Prompt ▸
Rewrite the lines below, changing every "Viewport" to "Window" and leaving everything else untouched.

Supplied data ▸
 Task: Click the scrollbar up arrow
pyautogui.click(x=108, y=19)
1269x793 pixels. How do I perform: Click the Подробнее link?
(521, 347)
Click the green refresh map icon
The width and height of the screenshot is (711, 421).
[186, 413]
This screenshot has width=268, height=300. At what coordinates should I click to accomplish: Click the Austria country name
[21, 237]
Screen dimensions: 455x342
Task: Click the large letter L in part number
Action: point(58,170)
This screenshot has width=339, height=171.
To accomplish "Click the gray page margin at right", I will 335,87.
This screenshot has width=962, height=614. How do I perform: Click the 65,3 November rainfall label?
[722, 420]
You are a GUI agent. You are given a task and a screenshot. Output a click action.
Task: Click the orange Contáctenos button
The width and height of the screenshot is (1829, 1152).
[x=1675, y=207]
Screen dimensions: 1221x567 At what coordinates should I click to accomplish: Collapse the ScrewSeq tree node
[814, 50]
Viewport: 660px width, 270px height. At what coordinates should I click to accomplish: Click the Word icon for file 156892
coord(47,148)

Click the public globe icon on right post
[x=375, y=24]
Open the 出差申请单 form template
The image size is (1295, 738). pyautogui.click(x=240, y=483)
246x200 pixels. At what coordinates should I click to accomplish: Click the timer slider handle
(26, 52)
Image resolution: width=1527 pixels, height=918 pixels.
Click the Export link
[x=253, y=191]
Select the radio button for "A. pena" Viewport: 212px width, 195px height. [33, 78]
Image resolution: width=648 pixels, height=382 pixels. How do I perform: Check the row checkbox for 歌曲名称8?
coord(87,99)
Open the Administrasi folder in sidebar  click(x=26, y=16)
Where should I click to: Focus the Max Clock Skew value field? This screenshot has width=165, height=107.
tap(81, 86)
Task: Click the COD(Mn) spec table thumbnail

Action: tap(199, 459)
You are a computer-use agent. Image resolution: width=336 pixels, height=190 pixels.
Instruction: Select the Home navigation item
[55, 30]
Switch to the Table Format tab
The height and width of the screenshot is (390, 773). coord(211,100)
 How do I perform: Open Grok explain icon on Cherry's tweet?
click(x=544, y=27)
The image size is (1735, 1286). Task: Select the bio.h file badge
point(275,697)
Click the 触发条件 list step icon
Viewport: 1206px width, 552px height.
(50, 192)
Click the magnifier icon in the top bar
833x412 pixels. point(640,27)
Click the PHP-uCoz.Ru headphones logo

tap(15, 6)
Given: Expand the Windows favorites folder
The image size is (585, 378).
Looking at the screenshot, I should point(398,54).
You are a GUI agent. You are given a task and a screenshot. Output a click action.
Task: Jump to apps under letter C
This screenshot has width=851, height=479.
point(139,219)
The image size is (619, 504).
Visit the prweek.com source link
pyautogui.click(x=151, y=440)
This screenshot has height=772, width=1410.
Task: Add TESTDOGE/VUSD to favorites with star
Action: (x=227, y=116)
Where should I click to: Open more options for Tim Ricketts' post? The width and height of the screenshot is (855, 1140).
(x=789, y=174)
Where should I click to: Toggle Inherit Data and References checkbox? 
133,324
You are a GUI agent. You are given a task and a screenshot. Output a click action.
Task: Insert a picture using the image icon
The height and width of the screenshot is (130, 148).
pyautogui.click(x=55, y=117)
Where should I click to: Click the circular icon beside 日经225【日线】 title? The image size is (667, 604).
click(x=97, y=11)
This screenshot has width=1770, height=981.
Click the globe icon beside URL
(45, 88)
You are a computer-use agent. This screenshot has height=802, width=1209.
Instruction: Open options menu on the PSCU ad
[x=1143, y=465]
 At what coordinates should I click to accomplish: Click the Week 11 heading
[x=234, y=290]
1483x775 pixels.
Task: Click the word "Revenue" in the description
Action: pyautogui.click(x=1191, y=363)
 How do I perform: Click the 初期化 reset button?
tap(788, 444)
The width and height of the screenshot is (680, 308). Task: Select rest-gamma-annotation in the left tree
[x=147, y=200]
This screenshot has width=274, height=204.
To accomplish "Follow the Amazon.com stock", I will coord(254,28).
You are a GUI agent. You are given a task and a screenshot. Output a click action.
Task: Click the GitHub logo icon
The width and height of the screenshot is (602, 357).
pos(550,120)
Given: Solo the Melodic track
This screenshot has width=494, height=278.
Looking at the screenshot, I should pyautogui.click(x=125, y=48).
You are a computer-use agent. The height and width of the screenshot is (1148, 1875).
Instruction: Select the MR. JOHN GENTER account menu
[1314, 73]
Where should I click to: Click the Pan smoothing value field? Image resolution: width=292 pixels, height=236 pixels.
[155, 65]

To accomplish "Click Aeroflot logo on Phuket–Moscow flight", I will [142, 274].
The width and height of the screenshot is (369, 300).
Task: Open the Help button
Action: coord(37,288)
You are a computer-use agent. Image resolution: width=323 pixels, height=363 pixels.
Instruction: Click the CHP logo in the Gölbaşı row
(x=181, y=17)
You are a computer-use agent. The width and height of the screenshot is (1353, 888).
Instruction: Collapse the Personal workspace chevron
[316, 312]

Answer to this exercise ▸
 Task: Click the scrollbar up arrow
pyautogui.click(x=108, y=19)
1269x793 pixels. How do I perform: Click the Подробнее link?
(521, 347)
Click the green refresh map icon
The width and height of the screenshot is (711, 421).
[186, 413]
This screenshot has width=268, height=300. At what coordinates should I click to accomplish: Click the Austria country name
[21, 237]
Screen dimensions: 455x342
Task: Click the large letter L in part number
Action: point(58,170)
This screenshot has width=339, height=171.
To accomplish "Click the gray page margin at right", I will 335,87.
This screenshot has width=962, height=614. How do I perform: Click the 65,3 November rainfall label?
[722, 420]
You are a GUI agent. You are given a task and a screenshot. Output a click action.
Task: Click the orange Contáctenos button
The width and height of the screenshot is (1829, 1152).
[x=1675, y=207]
Screen dimensions: 1221x567 At what coordinates should I click to accomplish: Collapse the ScrewSeq tree node
[814, 50]
Window: 660px width, 270px height. At what coordinates should I click to accomplish: Click the Word icon for file 156892
coord(47,148)

Click the public globe icon on right post
[x=375, y=24]
Open the 出差申请单 form template
The image size is (1295, 738). pyautogui.click(x=240, y=483)
246x200 pixels. At what coordinates should I click to accomplish: Click the timer slider handle
(26, 52)
Image resolution: width=1527 pixels, height=918 pixels.
Click the Export link
[x=253, y=191]
Select the radio button for "A. pena" Window: 212px width, 195px height. [33, 78]
Image resolution: width=648 pixels, height=382 pixels. How do I perform: Check the row checkbox for 歌曲名称8?
coord(87,99)
Open the Administrasi folder in sidebar  click(x=26, y=16)
Where should I click to: Focus the Max Clock Skew value field? This screenshot has width=165, height=107.
tap(81, 86)
Task: Click the COD(Mn) spec table thumbnail

Action: tap(199, 459)
You are a computer-use agent. Image resolution: width=336 pixels, height=190 pixels.
Instruction: Select the Home navigation item
[55, 30]
Switch to the Table Format tab
The height and width of the screenshot is (390, 773). coord(211,100)
 How do I perform: Open Grok explain icon on Cherry's tweet?
click(x=544, y=27)
The image size is (1735, 1286). Task: Select the bio.h file badge
point(275,697)
Click the 触发条件 list step icon
Window: 1206px width, 552px height.
(50, 192)
Click the magnifier icon in the top bar
833x412 pixels. point(640,27)
Click the PHP-uCoz.Ru headphones logo

tap(15, 6)
Given: Expand the Windows favorites folder
The image size is (585, 378).
Looking at the screenshot, I should point(398,54).
You are a GUI agent. You are given a task and a screenshot. Output a click action.
Task: Jump to apps under letter C
This screenshot has width=851, height=479.
point(139,219)
The image size is (619, 504).
Visit the prweek.com source link
pyautogui.click(x=151, y=440)
This screenshot has height=772, width=1410.
Task: Add TESTDOGE/VUSD to favorites with star
Action: (x=227, y=116)
Where should I click to: Open more options for Tim Ricketts' post? The width and height of the screenshot is (855, 1140).
(x=789, y=174)
Where should I click to: Toggle Inherit Data and References checkbox? 
133,324
You are a GUI agent. You are given a task and a screenshot. Output a click action.
Task: Insert a picture using the image icon
The height and width of the screenshot is (130, 148).
pyautogui.click(x=55, y=117)
Where should I click to: Click the circular icon beside 日经225【日线】 title? The image size is (667, 604).
click(x=97, y=11)
This screenshot has width=1770, height=981.
Click the globe icon beside URL
(45, 88)
You are a computer-use agent. This screenshot has height=802, width=1209.
Instruction: Open options menu on the PSCU ad
[x=1143, y=465]
 At what coordinates should I click to accomplish: Click the Week 11 heading
[x=234, y=290]
1483x775 pixels.
Task: Click the word "Revenue" in the description
Action: pyautogui.click(x=1191, y=363)
 How do I perform: Click the 初期化 reset button?
tap(788, 444)
The width and height of the screenshot is (680, 308). Task: Select rest-gamma-annotation in the left tree
[x=147, y=200]
This screenshot has width=274, height=204.
To accomplish "Follow the Amazon.com stock", I will coord(254,28).
You are a GUI agent. You are given a task and a screenshot. Output a click action.
Task: Click the GitHub logo icon
The width and height of the screenshot is (602, 357).
pos(550,120)
Given: Solo the Melodic track
This screenshot has width=494, height=278.
Looking at the screenshot, I should pyautogui.click(x=125, y=48).
You are a computer-use agent. The height and width of the screenshot is (1148, 1875).
Instruction: Select the MR. JOHN GENTER account menu
[1314, 73]
Where should I click to: Click the Pan smoothing value field? Image resolution: width=292 pixels, height=236 pixels.
[155, 65]

To accomplish "Click Aeroflot logo on Phuket–Moscow flight", I will [142, 274].
The width and height of the screenshot is (369, 300).
Task: Open the Help button
Action: coord(37,288)
You are a computer-use agent. Image resolution: width=323 pixels, height=363 pixels.
Instruction: Click the CHP logo in the Gölbaşı row
(x=181, y=17)
You are a computer-use agent. The width and height of the screenshot is (1353, 888).
Instruction: Collapse the Personal workspace chevron
[316, 312]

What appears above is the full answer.